On pourrait les qualifier d’aliments outils.

On trouve parmi eux :
- Les vitamines liposolubles (A,D,E,K) et hydrosolubles (celles du groupe B, C) : sans elles, la plupart des réactions biochimiques de notre organisme ne pourraient avoir lieu.
- Les minéraux : calcium, magnésium, potassium, sodium, phosphore sont les constituants principaux de nos os, tissus … indispensables à la vie de nos cellules de par leur rôle de coenzyme, leur apport en suffisance garantie l’homéostasie, c’est à dire l’équilibre dans l’organisme et notre état de bien être. Ex : la carence en magnésium = fatigue, anxiété, nervosité = rupture d’homéostasie. La plupart des enzymes ne peuvent fonctionner sans eux.
- Les oligo-éléments : iode, cuivre, fer, fluor, sélénium, cobalt, zinc, manganèse, molybdène… On les retrouve à l’état de trace dans notre organisme, mais ils sont eux aussi indispensables au bon fonctionnement de notre organisme, puisqu’ils sont des constituants de nos tissus, ils interviennent dans l’activité de nos hormones, dans certaines synthèses… Ils sont peu stockés, les apports doivent donc être réguliers.
- Les acides gras : (oméga 3, 6, 9) ont un rôle majeur au sein de l’organisme, en particulier les oméga 3, qui sont majoritairement anti-inflammatoires, fluidifiants et hypotenseurs, hypocholestéro-lémiants, indispensables au fonctionnement cérébral, mais assurant aussi la bonne fluidité de nos membranes, une fluidité essentielle aux échanges intracellulaires (communication entre les cellules).
- Les polyphénols, flavonoïdes, caroténoïdes : ces composants naturellement présents dans certains aliments jouent un rôle anti-oxydant majeur important dans la prévention de certaines maladies et donc du stress oxydant. Ex : la genistein du soja, un flavonoïde. Les caroténoïdes des fruits et légumes oranges, les polyphénols du vin rouge, comme le resvératrol…
- Les acides aminés : ils sont au nombre de 20, mais seuls 8 sont dits essentiels, ce qui signifie qu’ils doivent absolument être apportés par l’alimentation, puisque notre organisme ne sait les synthétiser. Ils jouent un rôle structural, et sont précurseurs de nombreuses hormones. Ex : pas de dopamine, noradrénaline sans tyrosine ; pas de sérotonine sans tryptophane…
- Les probiotiques : les probiotiques sont des micro-organismes, qui se développent en fonction du type d’alimentation de chaque individu, au niveau de la barrière intestinale. En concentration suffisante, ils ont un effet bénéfique pour la santé. Il est aujourd’hui reconnu que leur carence est le reflet d’un microbiote appauvri, déficitaire, en lien avec de nombreuses maladies de civilisations (obésité, dépression, endotoxémie métabolique, risque cardio vasculaire…). Ex : tous les produits fermentés type olives, cornichons, choucroute, kefir de fruit, de lait, yaourts, miso, tamari...

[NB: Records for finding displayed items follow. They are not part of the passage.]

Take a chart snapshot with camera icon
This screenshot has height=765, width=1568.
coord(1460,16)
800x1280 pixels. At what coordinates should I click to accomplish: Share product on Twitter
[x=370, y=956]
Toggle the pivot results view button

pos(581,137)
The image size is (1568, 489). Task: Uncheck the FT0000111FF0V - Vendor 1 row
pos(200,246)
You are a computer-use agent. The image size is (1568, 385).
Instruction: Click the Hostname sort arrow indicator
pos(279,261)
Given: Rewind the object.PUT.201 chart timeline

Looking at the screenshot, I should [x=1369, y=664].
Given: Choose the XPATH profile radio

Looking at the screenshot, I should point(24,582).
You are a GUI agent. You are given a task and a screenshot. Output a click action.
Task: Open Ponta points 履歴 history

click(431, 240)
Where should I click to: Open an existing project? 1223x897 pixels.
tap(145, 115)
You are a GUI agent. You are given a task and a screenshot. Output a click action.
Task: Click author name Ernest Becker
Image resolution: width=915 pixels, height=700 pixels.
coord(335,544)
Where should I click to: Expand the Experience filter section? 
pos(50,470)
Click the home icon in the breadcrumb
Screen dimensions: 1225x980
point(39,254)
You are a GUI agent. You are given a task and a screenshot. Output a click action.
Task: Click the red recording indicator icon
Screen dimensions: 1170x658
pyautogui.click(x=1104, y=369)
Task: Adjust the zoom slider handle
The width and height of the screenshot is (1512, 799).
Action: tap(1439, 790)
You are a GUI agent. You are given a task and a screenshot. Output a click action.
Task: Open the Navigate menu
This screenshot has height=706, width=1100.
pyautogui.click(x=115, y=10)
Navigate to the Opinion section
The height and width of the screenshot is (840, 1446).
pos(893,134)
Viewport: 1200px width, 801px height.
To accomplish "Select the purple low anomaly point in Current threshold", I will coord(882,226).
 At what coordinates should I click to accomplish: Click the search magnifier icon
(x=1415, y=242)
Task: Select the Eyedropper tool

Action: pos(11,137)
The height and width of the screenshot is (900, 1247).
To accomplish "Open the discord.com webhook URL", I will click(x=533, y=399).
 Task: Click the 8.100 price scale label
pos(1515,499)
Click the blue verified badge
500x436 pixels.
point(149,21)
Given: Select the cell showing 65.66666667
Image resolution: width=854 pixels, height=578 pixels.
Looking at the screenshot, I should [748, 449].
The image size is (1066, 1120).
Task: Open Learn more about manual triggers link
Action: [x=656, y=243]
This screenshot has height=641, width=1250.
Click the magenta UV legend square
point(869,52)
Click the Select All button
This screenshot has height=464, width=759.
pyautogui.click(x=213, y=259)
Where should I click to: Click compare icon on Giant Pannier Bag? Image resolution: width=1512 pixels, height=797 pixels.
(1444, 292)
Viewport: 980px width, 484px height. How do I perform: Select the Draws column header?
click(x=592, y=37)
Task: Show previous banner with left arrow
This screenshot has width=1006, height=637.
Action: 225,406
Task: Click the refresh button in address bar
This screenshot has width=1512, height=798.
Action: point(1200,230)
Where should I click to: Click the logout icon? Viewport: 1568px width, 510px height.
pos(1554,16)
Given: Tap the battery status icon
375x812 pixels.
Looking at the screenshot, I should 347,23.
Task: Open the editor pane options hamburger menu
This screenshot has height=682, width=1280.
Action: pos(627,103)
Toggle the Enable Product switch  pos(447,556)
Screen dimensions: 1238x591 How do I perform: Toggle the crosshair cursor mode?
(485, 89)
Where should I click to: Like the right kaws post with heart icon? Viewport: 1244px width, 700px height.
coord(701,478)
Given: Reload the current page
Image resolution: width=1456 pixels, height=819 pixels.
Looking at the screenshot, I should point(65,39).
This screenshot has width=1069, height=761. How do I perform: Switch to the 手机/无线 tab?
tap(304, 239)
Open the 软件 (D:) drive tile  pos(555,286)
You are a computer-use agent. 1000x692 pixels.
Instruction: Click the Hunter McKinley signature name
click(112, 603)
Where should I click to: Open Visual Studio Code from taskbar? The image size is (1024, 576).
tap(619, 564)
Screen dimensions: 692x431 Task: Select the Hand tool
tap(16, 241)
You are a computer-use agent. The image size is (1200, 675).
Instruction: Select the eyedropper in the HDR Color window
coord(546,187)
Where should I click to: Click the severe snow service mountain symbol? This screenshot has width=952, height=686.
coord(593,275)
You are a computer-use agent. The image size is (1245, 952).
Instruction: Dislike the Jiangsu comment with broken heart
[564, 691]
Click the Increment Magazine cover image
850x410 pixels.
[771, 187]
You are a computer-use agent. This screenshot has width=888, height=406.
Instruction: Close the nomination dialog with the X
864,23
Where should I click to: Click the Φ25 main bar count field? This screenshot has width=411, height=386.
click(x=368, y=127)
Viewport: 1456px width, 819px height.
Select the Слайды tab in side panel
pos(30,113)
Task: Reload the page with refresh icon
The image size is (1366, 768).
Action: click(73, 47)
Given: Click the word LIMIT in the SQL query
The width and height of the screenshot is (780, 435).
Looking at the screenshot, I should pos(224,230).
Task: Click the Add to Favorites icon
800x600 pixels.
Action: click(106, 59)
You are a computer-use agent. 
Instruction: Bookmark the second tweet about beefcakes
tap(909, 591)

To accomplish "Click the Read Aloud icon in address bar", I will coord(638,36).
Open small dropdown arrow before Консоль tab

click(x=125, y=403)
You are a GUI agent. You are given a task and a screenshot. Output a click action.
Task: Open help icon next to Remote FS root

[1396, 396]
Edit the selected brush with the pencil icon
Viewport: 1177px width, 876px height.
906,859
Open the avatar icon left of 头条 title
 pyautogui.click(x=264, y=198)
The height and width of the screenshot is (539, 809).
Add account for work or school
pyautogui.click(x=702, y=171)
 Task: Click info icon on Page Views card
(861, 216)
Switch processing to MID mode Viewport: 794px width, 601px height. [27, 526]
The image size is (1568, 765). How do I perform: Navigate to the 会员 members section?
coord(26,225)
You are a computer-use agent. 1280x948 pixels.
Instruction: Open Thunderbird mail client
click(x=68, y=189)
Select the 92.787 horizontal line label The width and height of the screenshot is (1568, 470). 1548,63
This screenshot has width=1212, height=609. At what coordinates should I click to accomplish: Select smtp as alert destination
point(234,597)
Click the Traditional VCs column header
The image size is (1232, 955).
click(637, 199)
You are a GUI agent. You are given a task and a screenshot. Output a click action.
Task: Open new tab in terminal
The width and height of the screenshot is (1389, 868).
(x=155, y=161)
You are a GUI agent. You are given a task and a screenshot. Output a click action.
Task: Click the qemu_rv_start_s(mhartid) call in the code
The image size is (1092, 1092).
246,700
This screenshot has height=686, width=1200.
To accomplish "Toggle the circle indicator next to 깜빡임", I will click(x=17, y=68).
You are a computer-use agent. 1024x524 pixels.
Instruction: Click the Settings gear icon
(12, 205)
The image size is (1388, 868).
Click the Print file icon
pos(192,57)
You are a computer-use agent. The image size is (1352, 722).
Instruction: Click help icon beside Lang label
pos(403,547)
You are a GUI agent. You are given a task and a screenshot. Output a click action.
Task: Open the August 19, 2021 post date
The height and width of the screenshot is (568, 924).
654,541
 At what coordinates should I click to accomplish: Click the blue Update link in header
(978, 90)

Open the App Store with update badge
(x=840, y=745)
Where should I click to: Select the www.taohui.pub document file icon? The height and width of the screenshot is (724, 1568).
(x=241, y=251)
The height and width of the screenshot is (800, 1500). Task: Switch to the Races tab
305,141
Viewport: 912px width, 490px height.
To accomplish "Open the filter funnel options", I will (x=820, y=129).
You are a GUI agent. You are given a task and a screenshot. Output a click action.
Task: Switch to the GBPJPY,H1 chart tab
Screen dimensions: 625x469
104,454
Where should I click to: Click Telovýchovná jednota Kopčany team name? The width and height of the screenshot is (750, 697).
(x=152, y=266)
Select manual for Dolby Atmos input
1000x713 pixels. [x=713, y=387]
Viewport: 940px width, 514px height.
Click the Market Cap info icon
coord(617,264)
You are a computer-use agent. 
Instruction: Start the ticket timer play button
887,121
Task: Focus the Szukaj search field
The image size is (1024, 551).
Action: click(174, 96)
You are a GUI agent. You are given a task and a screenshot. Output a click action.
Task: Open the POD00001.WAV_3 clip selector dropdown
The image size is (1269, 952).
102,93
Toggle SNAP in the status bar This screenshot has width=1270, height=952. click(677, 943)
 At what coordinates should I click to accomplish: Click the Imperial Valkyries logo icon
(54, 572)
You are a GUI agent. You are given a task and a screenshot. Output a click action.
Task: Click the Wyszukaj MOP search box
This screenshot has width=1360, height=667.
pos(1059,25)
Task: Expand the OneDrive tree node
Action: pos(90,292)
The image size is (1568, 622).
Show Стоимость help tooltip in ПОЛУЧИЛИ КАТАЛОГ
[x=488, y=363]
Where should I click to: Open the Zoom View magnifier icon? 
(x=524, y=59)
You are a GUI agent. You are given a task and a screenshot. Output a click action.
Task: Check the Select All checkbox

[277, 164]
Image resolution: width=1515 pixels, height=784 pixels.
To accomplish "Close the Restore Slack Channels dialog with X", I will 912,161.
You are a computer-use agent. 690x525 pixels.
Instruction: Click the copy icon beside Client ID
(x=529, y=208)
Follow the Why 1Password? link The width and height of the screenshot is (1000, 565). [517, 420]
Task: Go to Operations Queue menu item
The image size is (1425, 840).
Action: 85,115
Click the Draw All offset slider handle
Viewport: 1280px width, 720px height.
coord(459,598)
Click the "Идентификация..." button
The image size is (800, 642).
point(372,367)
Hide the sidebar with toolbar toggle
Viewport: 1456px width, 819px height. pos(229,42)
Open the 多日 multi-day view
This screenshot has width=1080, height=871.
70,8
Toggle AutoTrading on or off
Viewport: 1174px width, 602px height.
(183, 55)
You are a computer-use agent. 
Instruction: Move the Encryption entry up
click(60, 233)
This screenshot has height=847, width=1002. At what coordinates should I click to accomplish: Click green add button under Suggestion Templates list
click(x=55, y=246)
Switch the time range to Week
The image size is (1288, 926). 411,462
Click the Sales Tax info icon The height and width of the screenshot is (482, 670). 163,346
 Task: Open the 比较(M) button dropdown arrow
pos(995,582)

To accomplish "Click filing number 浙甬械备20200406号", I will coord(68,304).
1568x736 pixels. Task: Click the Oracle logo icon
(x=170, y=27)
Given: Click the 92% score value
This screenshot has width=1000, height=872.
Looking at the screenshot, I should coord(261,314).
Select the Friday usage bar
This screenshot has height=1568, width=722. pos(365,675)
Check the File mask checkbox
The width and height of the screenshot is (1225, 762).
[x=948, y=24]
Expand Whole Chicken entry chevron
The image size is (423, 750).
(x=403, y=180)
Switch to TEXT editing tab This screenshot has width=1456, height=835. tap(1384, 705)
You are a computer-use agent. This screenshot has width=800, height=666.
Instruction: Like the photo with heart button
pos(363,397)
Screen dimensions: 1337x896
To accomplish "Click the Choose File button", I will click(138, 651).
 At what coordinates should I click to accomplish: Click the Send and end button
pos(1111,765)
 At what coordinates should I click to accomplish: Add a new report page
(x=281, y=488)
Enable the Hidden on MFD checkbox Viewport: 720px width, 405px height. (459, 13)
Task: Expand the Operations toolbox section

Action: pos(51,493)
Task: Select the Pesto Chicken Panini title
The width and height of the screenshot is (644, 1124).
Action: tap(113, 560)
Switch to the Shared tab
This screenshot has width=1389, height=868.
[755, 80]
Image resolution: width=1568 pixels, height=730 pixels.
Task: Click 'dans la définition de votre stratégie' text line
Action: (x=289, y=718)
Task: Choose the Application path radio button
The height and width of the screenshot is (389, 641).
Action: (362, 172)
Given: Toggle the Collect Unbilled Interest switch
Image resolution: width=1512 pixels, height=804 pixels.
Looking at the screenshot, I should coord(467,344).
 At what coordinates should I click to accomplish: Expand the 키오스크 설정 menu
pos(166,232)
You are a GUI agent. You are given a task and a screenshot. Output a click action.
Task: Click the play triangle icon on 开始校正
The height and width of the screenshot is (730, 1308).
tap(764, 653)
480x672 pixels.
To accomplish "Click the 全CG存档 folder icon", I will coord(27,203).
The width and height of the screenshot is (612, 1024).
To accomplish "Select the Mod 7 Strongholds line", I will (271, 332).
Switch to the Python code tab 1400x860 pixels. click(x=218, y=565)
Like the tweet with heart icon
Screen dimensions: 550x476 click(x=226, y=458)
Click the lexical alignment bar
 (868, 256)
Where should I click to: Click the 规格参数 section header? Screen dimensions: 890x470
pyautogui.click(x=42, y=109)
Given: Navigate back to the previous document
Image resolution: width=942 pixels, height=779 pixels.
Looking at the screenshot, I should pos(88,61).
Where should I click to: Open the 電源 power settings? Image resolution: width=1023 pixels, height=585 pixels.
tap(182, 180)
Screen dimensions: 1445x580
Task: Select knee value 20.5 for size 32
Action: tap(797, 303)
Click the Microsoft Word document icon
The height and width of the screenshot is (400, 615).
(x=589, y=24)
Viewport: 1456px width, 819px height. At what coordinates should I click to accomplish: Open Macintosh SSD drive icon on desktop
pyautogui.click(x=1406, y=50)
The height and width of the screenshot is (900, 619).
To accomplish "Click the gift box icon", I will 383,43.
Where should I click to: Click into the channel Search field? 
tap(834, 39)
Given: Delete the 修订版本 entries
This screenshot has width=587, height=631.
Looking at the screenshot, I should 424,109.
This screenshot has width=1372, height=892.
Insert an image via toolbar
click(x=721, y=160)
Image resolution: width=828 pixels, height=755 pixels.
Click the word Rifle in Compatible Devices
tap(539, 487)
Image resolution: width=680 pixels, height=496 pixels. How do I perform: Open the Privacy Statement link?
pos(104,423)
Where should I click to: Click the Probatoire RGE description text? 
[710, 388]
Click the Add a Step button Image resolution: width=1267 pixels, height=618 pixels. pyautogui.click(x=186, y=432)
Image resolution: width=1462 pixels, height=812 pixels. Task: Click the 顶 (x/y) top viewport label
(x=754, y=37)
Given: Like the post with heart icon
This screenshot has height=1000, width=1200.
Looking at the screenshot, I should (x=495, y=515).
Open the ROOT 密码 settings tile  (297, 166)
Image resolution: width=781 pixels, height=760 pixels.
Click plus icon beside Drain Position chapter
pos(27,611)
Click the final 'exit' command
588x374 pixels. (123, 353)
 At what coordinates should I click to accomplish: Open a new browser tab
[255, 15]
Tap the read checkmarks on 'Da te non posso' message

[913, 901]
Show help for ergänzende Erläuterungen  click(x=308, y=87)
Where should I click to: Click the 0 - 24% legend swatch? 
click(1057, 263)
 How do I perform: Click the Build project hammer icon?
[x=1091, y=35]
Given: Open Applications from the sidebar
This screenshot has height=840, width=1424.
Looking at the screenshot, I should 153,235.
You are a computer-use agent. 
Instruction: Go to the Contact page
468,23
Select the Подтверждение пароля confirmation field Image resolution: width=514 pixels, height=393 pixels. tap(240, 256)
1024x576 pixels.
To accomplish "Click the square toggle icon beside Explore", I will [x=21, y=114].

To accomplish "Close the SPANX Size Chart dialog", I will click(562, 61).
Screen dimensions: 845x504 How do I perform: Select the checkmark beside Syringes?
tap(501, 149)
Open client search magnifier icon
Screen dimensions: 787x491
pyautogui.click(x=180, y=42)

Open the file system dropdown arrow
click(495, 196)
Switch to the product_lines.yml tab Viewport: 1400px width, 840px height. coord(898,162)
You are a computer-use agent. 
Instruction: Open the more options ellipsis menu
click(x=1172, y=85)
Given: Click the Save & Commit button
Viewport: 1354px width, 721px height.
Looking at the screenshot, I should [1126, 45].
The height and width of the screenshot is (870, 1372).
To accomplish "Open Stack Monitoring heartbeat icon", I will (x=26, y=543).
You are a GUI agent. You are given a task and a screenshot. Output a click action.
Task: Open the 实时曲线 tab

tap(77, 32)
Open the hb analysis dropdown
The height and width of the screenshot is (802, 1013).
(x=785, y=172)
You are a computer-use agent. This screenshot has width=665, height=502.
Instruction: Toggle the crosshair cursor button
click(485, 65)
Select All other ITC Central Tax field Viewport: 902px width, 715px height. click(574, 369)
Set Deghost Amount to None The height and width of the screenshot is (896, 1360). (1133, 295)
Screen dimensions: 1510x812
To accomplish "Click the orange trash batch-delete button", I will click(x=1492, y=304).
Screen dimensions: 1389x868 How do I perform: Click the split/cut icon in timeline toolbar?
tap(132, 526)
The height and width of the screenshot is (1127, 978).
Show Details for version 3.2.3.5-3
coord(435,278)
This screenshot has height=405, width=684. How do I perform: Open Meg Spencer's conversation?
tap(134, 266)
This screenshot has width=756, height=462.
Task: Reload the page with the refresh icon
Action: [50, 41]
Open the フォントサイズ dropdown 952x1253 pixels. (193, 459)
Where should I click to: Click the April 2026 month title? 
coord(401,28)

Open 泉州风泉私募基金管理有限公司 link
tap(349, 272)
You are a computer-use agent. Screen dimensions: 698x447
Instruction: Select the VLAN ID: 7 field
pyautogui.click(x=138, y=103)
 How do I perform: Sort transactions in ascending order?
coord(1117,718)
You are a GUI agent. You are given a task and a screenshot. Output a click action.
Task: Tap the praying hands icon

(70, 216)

- Les prébiotiques : quant à eux, permettent la bonne croissance des bactéries amies (probiotiques), puisqu’ils leur servent de nourriture. Leur apport est absolument nécessaire via l’alimentation, et son le garant d’un microbiote riche et sain. Ex : ail, asperge, topinambour, les amidons résistants de la pomme de terre froide (uniquement), oignons, carottes, poireaux (attention à l’intolérance aux fodmaps).